Here comes the line-by-line explanation of ``server_configs`` part:
- ``server_configs.aggregator``: The name of the aggregation algorithm provided by ``APPFL`` you want to use. Please refer to `here <../users/aggregator.html#available-aggregators>`_ for the list of provided aggregators. This can also be a custom aggregation algorithm, in which case you need to provide the path to the file that defines the custom aggregation algorithm in the ``aggregator_path`` field.

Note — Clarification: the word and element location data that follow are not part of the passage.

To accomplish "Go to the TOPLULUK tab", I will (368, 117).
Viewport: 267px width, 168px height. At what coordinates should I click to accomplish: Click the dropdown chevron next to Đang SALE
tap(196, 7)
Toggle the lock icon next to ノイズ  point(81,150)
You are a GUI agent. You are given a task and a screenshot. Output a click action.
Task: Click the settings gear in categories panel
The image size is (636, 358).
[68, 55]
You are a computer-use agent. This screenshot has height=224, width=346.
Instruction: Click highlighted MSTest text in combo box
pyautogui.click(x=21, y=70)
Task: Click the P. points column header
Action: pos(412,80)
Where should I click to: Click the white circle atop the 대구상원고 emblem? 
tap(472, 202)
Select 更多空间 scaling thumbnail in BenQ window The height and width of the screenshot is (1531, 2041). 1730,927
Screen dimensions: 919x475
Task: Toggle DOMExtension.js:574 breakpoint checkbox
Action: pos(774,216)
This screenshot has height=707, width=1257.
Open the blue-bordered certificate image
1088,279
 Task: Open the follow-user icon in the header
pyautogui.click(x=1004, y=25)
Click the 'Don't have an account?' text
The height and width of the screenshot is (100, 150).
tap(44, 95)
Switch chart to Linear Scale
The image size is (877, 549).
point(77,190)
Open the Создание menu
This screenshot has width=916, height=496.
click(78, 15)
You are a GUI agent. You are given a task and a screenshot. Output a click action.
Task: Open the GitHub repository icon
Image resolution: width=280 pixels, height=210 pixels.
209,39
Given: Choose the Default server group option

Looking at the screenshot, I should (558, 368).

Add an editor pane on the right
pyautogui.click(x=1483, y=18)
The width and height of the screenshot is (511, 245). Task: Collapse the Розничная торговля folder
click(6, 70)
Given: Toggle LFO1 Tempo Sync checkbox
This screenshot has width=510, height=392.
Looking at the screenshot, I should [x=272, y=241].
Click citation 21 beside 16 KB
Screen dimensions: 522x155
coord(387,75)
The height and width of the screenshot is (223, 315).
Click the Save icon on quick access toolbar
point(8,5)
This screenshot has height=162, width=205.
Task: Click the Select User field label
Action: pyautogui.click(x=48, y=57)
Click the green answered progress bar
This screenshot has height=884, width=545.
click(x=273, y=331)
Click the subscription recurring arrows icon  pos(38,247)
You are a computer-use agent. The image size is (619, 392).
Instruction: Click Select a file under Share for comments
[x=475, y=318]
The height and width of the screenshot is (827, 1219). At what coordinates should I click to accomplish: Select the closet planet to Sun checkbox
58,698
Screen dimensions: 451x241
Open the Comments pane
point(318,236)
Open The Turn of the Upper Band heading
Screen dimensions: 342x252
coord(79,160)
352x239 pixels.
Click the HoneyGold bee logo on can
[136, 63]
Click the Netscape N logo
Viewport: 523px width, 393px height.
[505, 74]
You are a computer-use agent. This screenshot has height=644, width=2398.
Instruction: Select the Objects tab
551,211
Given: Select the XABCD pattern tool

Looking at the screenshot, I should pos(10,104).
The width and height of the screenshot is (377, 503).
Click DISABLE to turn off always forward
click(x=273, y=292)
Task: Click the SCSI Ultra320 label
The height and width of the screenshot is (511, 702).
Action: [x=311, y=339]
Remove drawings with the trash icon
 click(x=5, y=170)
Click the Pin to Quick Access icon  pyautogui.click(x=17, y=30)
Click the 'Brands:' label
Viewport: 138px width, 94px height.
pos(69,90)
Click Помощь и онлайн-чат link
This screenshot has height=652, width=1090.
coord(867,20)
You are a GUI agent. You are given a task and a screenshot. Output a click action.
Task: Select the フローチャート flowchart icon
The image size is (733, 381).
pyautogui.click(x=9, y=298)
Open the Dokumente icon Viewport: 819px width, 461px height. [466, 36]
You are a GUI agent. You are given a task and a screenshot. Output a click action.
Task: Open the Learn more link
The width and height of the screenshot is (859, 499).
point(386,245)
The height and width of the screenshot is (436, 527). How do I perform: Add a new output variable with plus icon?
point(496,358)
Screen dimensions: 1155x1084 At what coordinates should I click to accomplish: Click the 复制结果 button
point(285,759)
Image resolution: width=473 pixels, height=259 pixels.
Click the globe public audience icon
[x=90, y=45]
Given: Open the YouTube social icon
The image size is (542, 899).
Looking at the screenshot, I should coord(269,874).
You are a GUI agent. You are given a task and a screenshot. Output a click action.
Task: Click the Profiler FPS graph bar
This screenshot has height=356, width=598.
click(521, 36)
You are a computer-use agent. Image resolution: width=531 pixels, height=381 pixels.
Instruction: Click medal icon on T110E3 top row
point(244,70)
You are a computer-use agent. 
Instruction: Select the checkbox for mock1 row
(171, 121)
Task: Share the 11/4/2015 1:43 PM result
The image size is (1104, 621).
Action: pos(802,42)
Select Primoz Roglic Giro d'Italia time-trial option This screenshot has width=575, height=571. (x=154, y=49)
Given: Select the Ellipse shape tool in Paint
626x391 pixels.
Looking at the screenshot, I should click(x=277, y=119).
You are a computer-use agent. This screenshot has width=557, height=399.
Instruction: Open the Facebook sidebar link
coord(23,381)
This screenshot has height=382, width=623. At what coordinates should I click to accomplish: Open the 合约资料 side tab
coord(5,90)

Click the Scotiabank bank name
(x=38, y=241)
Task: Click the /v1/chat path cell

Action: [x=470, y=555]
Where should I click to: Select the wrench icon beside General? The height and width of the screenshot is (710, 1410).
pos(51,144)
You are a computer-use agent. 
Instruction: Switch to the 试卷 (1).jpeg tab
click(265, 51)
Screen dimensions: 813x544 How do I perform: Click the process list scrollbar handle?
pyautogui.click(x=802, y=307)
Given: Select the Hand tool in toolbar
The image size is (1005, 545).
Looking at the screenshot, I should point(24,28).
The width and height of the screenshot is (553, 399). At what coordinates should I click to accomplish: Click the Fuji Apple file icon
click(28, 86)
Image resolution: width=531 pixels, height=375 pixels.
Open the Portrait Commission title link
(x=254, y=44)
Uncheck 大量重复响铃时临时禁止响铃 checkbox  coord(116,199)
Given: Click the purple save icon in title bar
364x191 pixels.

- ``server_configs.aggregator_kwargs``: The hyperparameters of the aggregation algorithm. In this example, ``client_weights_mode='equal'`` means that all clients have equal weights in the aggregation process, while ``client_weights_mode='sample_size'`` means that the weights of the clients are proportional to the number of samples they have.
- ``server_configs.scheduler``: The name of the scheduling algorithm provided by ``APPFL`` you want to use. As FedAvg is a synchronous algorithm we set it to be ``SyncScheduler`` here [Please refer to `here <../users/scheduler.html>`_ for the list of provided schedulers].
- ``server_configs.scheduler_kwargs``: The hyperparameters of the scheduling algorithm. ``num_clients`` tells the scheduler the total number of clients in the training process, and ``same_init_model=True`` ensures that all clients start with the same initial model parameters.
- ``server_configs.device``: The device on which the server should run.
- ``server_configs.num_global_epochs``: The number of FL global communication epochs.
- ``server_configs.logging_output_dirname``: The directory name where the server logs will be saved.
- ``server_configs.logging_output_filename``: The filename where the server logs will be saved.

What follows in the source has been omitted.